ПОРЯДОК ВЫПОЛНЕНИЯ РАБОТЫ:
a. Перепишите дословно часть фрагмента текста, начиная со слов «У одного из» и далее вплоть до слов «снова увидеть свет.».
b. Ответьте на вопросы по фрагменту текста.
(i) Кем работал Джон Мьюир, прежде чем стать естествоиспытателем?
(ii) Сколько недель Мьюир провел в затемненной комнате?
(iii) Как долго длился период удаления отца, описанный в последнем абзаце?

ФРАГМЕНТ ТЕКСТА:
Это не новая идея, и она также применима к более длительному периоду времени. Большинство людей пережили – или знают кого-то, кто пережил, – период «удаления», коренным образом изменивший их отношение к миру, куда они впоследствии вернулись. Иногда это вызвано чем-то ужасным, например болезнью или утратой, а иногда может быть добровольным, но, несмотря на это, временная пауза часто является единственным, что может ускорить изменения на определенном уровне.

У одного из известных исследователей, Джона Мьюира, был именно такой опыт. Прежде чем стать естествоиспытателем, он работал контролером на вагонном заводе и время от времени что-нибудь изобретал. (Я подозреваю, он был озабочен производительностью, поскольку одно из его изобретений, рабочий стол, одновременно служил будильником и таймером, открывал книги на определенное время и закрывал их.) Уже увлекшись изучением ботаники, Мьюир временно ослеп в результате несчастного случая, что заставило его переосмыслить свои приоритеты. Он провел в затемненной комнате шесть недель, в течение которых не был уверен, сможет ли когда-нибудь снова увидеть свет.

Издание «Сочинений Джона Мьюира» 1916 года разделено на две части, одна до и другая после несчастного случая, каждая со своим введением, написанным Уильямом Фредериком Баде. Во втором введении Баде пишет, что в этот период размышлений Мьюир пришел к выводу, что «жизнь была слишком короткой и неопределенной, а время слишком драгоценным, чтобы тратить его на ремни и пилы; что, пока он вкалывал на вагоностроительном заводе, Бог создавал мир, и он решил, если его зрение восстановится, посвятить остаток жизни изучению этого процесса». Сам Мьюир сказал: «Это несчастье привело меня к кисельным берегам».

Как выяснилось, мой отец пережил свой собственный так называемый период удаления, когда был в моем возрасте и работал техником в районе залива. Он устал от работы и решил, что накопил достаточно, чтобы все бросить и какое-то время жить очень скромно. Это продолжалось два года. Когда я спросила его, как он провел эти годы, отец сказал, что много читал, катался на велосипеде, изучал математику и электронику, ходил на рыбалку, беседовал со своим другом и соседом по комнате и сидел на холмах, где самостоятельно учился игре на флейте.

ПРЕДСТАВЛЕННЫЕ СВЕДЕНИЯ:
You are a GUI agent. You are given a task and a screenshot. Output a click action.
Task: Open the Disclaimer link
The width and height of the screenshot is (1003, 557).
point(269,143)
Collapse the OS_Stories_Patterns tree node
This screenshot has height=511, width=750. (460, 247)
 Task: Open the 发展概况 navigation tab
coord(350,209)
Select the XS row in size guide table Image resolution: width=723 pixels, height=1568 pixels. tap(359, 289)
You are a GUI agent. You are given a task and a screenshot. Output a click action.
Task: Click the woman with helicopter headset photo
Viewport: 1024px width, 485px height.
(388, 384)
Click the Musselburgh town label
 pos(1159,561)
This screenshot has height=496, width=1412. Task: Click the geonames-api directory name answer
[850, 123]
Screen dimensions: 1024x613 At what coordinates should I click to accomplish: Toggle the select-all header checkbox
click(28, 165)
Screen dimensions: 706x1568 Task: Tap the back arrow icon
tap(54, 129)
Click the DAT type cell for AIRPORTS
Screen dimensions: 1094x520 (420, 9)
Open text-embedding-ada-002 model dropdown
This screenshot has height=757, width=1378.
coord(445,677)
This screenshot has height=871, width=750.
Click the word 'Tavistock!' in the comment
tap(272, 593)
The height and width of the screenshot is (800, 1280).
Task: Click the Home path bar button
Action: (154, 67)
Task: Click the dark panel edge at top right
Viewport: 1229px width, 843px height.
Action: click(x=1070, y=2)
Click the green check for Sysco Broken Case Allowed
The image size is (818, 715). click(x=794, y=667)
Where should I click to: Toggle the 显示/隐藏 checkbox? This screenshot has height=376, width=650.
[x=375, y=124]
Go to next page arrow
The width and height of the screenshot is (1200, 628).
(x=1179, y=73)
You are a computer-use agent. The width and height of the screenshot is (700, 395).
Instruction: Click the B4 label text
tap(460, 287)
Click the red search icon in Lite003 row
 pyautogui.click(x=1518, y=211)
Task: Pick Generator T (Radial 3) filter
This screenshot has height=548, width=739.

ОТВЕТЫ ПО ПОРЯДКУ:
a.
У одного из известных исследователей, Джона Мьюира, был именно такой опыт. Прежде чем стать естествоиспытателем, он работал контролером на вагонном заводе и время от времени что-нибудь изобретал. (Я подозреваю, он был озабочен производительностью, поскольку одно из его изобретений, рабочий стол, одновременно служил будильником и таймером, открывал книги на определенное время и закрывал их.) Уже увлекшись изучением ботаники, Мьюир временно ослеп в результате несчастного случая, что заставило его переосмыслить свои приоритеты. Он провел в затемненной комнате шесть недель, в течение которых не был уверен, сможет ли когда-нибудь снова увидеть свет.

b.
(i) Контролером на вагонном заводе.
(ii) Шесть недель.
(iii) Два года.